So, the expected other shoe drops. Classic license is discontinued?

with the free SketchUp Viewer.

you seem mighty sure that will even be available in a decade

probaly because it’s available to download from lots of websites already.

You can keep and use your current 2020 Pro License.

However, what happens when you have to buy a new computer? You wont be able to install your current Pro Licenses for 2020 or previous versions. How will people who test, troubleshoot, support users, participate in forums be able to continue providing this service for older versions?

Also, for extension developers, consider their need to support their customer’s who are running older versions. What will happen to their existing revenue source?

If a version is active, you can move it anywhere. I still have an old active version 8 (That was Windows only, btw) I always remove it, to try on different machines…

1 Like

@ Mike:
Can explain? I thought you had to have the installer.exe for a particular version available locally.

Of course, you would need the installer file (I keep a copy on Trimble Connect :slight_smile:

No one from Trimble is listening, so let’s all boycott the sub, and keep on with the relatively functional version we have for 3-5 years until the software no longer works on our hardware.

4 or 5 years of reduced maintenance revenue for Trimble will send a clear message.

I remember the last big uproar, SketchUp at first had a few persons engaging and commenting on a couple of gripes & queries, but it tapered off rather quick and in the end there was very little input from them on the issue (-s), almost none, until things blew over at that time.

Things seem to be going much the same way right now. If I were a betting man…

I hate to be the one to point this out, but there’s only one round of M+S left, by design, so they’re prepared for that. I’m sure they’re betting on a good number of perpetual licences converting though.

Maybe you’re right. But i was in a rather feeble way trying to cause a revolution.
If we all boycott the subscription…
…that is everyone who is allowed to by their company etc.

The way things are now, even that can be cut off. I downloaded the installer for Mojave a while ago (I don’t want Catalina), but now that I want to run it, it won’t work as apparently a certificate has expired?

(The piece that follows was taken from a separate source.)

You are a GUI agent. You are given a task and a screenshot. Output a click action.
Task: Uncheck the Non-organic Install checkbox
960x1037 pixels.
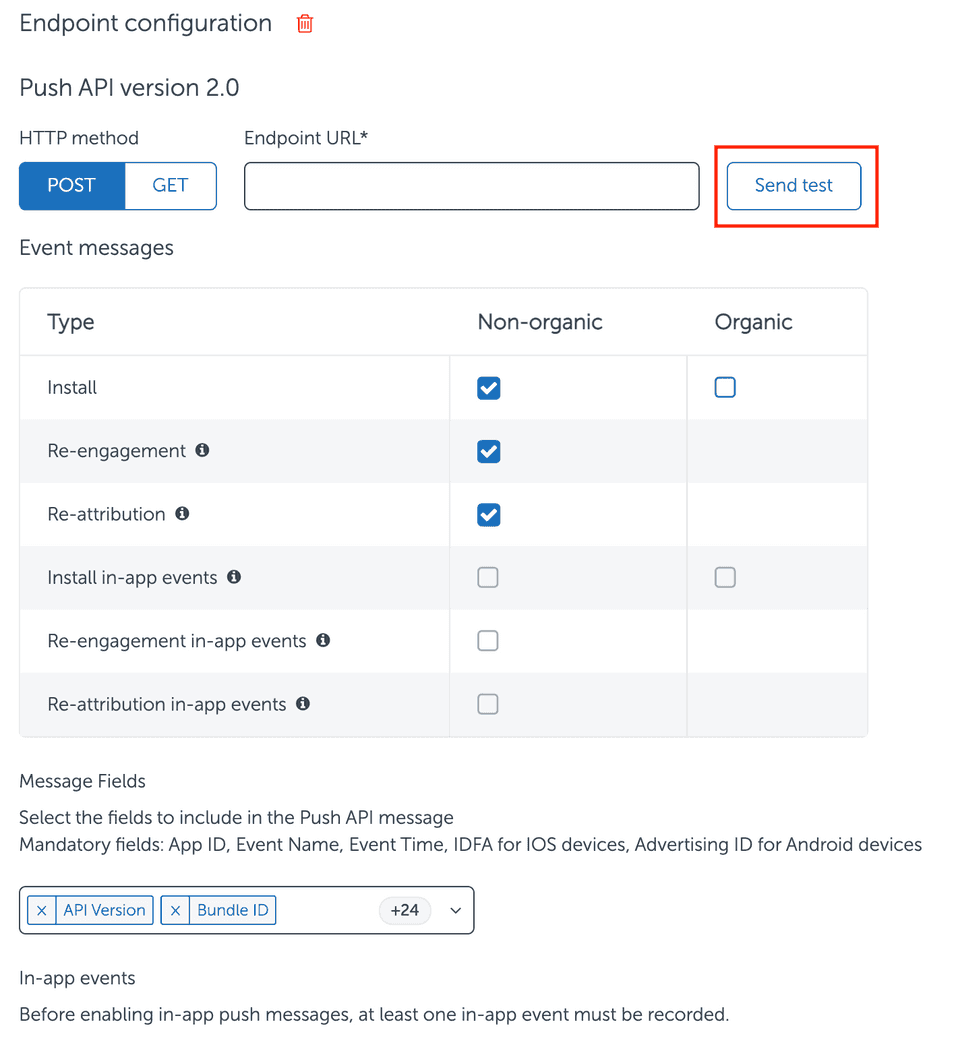click(x=488, y=388)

I’ve held on to CS6 for as long as possible, but that became problematic, mostly because of Lightroom and current manufacture cameras. I need a Lightroom killer. If CS6 is 32 bit, Catalina will kill that. I also don’t really want Java on my machine anymore.

I have the windows version of Design Standard, so no Lightroom.
The windows version includes the 64bit versions. Switching to a 4K screen would be problematic, because there is no UI scaling in CS6.
I am also using/trying the affinity suite, it’s great for it’s pricepoint and the iPad versions are really great. But Affinity Designer is not a substitute for Illustrator in my case.

One other thing to know about CS6, it’s likely the apps won’t like APFS. Putting the application on an external HFS drive is a work around to that.

Interesting. I guess I hadn’t even stumbled on that as this machine has Sierra on it, and the next machine with High Sierra, I hadn’t even tried to install CS6 on.

I’ve been running CS6 on High Sierra until very recently. All fine.

That’s too bad. I’m looking at their apps as well. While I used to use Illustrator a lot in the early years, I don’t actually use it that much anymore. My CAD program, PowerCADD, is so similar to Illustrator that I mostly just use it for those tasks, like this poster design:

Such a poster design can easily be made in Affinity Designer.
I personally use Live Paint regularly, there isn’t a similar tool in Designer.

I would guess that you could get by with the free Inkscape too

“But Affinity Designer is not a substitute for Illustrator in my case”

But they have a new product in their portfolio: Affinity Publisher. As far as I know, this is comparable to Illustrator.